Contrast this to Hope and her babies, Mia Snuffles and Tom Rocket, who zoomed towards me when I visited them yesterday. Happy, joyous and playful. I kissed their ears, their snouts, rubbed their bellies (of course!) while they gently grunted - a grunt of complete contentment. It makes me laugh when they start grazing the grass whilst being stroked, like you sipping wine and nibbling chocolates while being massaged – what a lovely life!
I opened the door to the next cell block and to my horror, lay an ill pig, slumped against the wall. A little piglet had some neurological disease and walked oddly sideways, nipping at the camera – at last something to play with. Four other sick animals had clearly been abandoned to the gangway. A previous visit had revealed the atrocity of dead bodies pulled outside into an inglorious heap and left. We could find no evidence of them being shot and I suspect they were left to starve to death but I don’t know this as a fact. What I do know is that I was seeing the embodiment of hell.
A colleague called me over to the farrowing unit. “This sow is giving birth”. The mum’s face was one of the most upsetting things I’ve seen. Sometimes, I look back at the photo of her expression – the hopelessness of a mother giving birth in a metal crate, on to cold, unforgiving concrete.
Hope was rescued when her babies were three weeks old – just before they would have been snatched from her. For the first time, she has stayed with them - is still with them and always will be. She is still very protective and last week chased the vet when he wanted to vaccinate them! My respect for Hope is enormous. She remains wary of people but she allows me to cuddle and fuss over her precious babes, with a watchful eye from about 10 feet away.
She tolerates me because I am like the gushing aunt who comes along to take the pressure off her every now and then by playing with her fantastically boisterous children! For the first time, Hope asked me to give her belly rubs about two weeks ago – I felt very privileged indeed to be given that level of trust.

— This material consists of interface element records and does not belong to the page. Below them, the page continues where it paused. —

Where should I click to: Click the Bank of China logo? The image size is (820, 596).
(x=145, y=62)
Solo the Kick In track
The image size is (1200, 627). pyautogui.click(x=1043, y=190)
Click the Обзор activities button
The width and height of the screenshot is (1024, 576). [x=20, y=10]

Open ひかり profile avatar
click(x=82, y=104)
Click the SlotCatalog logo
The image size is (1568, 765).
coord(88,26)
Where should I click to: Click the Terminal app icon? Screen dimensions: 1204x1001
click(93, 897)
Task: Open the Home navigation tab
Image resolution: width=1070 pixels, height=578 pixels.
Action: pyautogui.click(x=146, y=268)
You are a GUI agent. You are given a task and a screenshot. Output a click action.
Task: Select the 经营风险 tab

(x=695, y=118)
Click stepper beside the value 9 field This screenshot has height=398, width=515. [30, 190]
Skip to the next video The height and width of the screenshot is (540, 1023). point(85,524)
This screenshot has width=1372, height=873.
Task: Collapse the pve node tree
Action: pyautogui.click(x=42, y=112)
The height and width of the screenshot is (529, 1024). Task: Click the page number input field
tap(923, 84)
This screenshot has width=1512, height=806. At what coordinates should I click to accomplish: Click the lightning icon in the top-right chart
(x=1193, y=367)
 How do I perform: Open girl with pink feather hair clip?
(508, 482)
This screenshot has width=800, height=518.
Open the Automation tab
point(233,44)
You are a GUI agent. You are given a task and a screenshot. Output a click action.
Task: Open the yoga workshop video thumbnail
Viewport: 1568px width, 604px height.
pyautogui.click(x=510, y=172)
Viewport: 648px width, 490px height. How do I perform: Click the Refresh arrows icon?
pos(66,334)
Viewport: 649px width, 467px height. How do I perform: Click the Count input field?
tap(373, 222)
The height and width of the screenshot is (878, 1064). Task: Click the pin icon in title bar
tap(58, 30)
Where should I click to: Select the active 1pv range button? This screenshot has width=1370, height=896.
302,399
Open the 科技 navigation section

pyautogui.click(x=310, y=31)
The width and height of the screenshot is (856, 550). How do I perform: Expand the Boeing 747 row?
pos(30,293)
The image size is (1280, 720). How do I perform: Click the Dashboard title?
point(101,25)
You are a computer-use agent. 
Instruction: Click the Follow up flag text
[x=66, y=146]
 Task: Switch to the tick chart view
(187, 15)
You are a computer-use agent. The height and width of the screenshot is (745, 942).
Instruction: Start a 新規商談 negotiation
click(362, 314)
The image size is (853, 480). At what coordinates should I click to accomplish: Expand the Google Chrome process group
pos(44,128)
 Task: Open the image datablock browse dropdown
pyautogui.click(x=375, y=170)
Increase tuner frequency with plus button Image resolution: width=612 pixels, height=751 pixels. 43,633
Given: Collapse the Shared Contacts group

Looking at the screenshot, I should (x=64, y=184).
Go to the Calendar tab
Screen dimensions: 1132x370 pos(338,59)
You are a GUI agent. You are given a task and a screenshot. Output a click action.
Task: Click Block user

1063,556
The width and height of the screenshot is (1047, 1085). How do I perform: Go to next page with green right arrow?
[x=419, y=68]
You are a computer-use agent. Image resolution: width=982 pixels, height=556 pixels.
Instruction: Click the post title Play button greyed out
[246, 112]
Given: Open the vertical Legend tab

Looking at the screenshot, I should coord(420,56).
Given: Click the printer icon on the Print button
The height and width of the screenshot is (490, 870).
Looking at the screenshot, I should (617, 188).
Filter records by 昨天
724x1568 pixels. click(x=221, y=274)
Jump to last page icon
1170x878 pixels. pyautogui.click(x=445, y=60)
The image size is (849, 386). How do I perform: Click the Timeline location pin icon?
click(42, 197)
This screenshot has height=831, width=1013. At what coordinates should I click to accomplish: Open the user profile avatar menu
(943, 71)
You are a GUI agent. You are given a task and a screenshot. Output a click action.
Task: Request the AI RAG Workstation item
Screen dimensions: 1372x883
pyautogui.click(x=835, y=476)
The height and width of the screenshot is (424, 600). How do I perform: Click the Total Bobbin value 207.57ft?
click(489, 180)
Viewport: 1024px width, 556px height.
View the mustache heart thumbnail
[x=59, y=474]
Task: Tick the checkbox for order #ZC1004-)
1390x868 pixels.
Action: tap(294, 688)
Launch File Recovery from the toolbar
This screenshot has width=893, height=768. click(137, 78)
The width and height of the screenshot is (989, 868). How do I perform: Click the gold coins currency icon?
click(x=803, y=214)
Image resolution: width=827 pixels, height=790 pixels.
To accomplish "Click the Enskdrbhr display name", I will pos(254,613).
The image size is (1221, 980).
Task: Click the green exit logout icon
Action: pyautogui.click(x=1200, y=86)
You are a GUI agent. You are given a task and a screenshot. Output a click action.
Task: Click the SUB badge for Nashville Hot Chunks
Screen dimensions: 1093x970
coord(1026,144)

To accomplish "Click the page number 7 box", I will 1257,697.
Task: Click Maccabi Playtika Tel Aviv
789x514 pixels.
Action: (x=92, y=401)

On leaving Hogwood, my colleague removed empty plastic feed sacks from a massive wheelbarrow. It was piled high with rotting piglets in a sea of writhing maggots… it was the end of our investigation and seemed to embody everything we had just experienced.
Anyone reading this, please tell your friends and family about Hogwood. Stress that this is not some small, aberrant farm but British factory farming. We reported it to the government’s Animal & Plant Health Agency and Trading Standards, asking for instant action at the very least for the sick and dying; and in the longer term for the farm to be closed. As yet we have heard nothing.
Of course we reported our findings to the government’s Animal & Plant Health Agency and Trading Standards, asking for instant action.
We need you to help us put the pressure on. Please sign our petition so we can add your voice to our call to shut Hogwood down and get justice for these animals.
Viva!’s experience of government vets is less than encouraging, as they are part and parcel of this system and sanction it. Everywhere Viva! points the camera on Britain’s factory farms we find misery, desolation, gloom, deprivation and pain. Ninety per cent of Britain’s pigs are intensively farmed and sadly their industrialisation continues. The only answer is to go vegan and encourage others to follow suit. Each and every one of us must take responsibility for what we buy. The power is within each one of us to stop this abomination and to stop the war on animals. Veganism means power to the people, the animals and our planet.